• Exercise
Every line in the data below that includes "pink" belongs in the answer, copied as it stands.

Records excerpted from a collection:
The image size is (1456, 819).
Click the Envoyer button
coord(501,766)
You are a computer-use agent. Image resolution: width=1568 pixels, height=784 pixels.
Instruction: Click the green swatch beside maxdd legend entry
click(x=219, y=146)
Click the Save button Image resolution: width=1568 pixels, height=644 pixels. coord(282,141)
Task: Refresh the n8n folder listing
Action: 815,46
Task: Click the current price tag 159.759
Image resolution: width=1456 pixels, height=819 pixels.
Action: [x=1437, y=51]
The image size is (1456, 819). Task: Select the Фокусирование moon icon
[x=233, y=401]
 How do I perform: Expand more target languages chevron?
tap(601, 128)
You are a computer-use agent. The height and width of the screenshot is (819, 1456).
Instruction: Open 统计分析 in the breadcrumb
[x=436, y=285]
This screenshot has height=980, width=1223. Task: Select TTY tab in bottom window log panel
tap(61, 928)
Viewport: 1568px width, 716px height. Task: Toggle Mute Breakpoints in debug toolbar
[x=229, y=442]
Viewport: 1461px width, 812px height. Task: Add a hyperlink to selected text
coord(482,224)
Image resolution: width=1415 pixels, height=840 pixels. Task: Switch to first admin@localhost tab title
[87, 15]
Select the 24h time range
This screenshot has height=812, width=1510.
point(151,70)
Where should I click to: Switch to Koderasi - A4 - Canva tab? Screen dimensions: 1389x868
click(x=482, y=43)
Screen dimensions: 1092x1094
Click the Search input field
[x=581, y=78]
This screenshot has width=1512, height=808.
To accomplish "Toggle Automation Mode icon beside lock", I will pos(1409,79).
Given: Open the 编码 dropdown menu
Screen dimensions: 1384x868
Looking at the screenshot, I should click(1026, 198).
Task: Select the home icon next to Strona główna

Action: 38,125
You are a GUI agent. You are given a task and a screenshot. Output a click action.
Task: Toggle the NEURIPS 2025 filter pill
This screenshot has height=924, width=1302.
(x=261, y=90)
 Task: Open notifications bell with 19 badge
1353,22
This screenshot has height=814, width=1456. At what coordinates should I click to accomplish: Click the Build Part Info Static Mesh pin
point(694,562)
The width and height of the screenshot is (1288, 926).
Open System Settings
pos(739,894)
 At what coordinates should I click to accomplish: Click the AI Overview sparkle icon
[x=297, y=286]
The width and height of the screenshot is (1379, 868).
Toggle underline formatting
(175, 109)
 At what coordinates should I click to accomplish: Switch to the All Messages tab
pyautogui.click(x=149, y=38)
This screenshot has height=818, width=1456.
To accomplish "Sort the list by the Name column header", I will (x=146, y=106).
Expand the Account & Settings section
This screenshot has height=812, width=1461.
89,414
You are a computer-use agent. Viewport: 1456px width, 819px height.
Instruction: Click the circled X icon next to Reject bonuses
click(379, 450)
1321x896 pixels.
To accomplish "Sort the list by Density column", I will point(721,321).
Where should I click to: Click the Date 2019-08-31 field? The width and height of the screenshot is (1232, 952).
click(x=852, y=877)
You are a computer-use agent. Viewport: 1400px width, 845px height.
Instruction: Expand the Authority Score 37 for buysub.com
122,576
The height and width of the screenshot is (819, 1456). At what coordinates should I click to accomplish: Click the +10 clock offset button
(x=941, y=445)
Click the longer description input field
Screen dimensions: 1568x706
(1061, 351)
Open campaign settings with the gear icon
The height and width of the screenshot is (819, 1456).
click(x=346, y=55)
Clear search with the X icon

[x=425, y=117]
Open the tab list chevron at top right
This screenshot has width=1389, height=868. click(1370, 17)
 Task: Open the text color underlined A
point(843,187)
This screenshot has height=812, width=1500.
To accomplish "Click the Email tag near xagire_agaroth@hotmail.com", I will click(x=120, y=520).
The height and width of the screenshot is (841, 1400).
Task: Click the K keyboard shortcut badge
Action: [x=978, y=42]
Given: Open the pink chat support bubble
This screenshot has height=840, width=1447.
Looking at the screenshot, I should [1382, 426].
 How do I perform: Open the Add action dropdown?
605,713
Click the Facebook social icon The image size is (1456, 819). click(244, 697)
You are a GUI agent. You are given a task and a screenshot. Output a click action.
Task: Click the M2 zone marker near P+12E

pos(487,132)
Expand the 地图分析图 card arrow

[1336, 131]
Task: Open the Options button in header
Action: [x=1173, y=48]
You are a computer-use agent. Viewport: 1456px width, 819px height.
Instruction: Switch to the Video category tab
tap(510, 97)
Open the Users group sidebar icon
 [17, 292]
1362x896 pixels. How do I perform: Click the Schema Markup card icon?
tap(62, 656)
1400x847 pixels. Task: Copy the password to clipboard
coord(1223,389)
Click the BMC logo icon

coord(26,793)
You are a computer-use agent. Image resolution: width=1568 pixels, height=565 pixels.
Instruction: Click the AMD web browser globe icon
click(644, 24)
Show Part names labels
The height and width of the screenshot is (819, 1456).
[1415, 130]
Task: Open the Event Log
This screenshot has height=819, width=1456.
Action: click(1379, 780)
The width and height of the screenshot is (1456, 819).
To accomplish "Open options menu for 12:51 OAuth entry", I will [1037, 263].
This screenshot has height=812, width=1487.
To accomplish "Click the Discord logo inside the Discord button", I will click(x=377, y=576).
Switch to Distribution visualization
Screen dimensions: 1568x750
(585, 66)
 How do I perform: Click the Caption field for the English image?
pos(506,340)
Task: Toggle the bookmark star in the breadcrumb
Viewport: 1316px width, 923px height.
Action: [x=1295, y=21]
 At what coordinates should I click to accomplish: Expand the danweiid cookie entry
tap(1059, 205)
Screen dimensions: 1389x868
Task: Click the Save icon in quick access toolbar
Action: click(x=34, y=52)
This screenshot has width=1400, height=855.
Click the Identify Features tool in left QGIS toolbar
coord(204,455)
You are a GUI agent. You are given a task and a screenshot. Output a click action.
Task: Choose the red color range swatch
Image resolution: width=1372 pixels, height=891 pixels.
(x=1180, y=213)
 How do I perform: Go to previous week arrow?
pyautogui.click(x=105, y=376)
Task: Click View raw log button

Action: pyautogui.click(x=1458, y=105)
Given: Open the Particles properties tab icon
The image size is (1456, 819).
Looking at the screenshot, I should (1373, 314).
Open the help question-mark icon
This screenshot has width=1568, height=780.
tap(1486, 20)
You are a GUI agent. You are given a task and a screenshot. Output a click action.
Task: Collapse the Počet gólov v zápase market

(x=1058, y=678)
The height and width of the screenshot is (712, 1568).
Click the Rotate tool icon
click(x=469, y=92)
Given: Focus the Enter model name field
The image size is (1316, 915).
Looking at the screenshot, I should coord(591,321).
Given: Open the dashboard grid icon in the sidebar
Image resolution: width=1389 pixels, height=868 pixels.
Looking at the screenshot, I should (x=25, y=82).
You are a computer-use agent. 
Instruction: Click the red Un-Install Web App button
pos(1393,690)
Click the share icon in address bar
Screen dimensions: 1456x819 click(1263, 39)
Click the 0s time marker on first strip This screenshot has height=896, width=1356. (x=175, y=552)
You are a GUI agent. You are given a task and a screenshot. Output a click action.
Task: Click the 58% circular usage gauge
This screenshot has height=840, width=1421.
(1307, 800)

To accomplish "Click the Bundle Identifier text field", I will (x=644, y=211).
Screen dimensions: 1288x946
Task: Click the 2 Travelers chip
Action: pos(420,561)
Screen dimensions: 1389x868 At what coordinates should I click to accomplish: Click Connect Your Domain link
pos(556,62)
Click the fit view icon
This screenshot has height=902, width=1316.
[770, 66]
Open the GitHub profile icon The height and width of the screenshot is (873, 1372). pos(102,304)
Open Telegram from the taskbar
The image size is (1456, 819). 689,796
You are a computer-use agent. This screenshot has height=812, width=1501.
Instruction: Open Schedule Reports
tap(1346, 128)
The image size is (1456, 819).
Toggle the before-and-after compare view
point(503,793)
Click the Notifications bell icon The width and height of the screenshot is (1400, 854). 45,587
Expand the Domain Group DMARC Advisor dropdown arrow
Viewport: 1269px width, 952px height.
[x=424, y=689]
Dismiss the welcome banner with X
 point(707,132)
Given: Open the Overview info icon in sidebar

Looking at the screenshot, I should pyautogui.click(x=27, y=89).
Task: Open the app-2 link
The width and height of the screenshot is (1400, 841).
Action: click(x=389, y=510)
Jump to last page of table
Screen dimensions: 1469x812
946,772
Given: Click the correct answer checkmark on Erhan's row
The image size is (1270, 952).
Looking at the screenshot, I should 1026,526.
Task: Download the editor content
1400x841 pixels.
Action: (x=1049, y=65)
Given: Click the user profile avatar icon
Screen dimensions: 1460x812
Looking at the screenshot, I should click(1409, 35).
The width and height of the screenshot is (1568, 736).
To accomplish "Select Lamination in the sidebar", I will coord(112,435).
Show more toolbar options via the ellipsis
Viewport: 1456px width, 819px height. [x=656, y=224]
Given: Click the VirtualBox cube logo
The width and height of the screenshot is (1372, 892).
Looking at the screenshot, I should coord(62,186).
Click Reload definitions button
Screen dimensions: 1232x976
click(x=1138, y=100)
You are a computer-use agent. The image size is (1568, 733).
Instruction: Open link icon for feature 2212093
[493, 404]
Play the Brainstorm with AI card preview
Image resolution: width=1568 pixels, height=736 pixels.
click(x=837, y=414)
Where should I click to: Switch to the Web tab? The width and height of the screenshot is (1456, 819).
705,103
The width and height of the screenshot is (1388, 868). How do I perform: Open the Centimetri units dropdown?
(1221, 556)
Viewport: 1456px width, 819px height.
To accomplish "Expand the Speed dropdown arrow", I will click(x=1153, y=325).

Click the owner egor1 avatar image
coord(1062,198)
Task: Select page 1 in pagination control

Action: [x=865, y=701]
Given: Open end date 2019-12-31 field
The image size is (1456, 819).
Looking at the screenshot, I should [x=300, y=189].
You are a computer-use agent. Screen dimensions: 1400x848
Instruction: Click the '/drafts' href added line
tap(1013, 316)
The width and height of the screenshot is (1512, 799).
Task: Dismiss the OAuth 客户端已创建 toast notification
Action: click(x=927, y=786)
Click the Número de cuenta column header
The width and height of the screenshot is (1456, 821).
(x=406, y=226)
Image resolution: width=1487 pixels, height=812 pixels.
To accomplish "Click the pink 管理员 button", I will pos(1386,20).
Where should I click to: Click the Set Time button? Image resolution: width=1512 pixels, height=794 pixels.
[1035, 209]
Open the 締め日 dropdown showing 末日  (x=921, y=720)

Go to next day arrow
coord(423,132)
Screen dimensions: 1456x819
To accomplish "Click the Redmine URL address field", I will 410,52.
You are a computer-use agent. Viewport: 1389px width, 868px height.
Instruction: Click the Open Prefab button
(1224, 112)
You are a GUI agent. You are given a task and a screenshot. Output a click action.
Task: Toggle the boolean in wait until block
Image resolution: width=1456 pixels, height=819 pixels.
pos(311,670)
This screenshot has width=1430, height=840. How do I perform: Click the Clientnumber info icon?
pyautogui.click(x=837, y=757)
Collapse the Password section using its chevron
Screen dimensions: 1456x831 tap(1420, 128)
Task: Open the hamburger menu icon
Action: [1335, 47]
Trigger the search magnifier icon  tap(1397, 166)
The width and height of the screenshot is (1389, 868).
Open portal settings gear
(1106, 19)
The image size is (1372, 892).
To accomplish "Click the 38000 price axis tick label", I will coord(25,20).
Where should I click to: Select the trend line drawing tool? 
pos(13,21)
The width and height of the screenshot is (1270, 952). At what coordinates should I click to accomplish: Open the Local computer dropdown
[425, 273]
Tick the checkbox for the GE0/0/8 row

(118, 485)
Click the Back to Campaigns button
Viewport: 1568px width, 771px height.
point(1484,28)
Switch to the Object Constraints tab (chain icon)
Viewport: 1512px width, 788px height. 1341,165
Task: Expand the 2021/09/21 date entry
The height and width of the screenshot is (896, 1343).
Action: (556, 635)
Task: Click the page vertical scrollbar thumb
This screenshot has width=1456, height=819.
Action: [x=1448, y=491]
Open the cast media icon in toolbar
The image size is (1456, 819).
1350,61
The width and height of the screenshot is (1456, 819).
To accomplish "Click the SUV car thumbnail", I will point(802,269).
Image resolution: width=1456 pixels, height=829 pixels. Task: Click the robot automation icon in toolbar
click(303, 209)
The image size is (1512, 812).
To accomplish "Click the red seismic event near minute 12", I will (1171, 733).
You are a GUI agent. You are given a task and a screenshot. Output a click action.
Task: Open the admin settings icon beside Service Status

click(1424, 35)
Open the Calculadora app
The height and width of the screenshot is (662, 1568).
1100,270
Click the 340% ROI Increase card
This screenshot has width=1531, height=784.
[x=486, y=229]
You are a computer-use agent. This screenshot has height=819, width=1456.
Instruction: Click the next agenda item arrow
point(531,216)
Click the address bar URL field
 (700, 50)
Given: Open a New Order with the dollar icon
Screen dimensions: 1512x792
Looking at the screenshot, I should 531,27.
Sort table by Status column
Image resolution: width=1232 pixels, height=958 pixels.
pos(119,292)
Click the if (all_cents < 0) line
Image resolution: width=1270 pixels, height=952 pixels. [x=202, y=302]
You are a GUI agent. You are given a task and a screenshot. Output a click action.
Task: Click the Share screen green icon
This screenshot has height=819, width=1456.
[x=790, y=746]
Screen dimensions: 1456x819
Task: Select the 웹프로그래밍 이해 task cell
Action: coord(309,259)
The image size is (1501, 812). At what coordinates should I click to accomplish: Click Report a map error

• Solved exercise
Given: Open the pink chat support bubble
To accomplish "Click the pink 管理员 button", I will pos(1386,20).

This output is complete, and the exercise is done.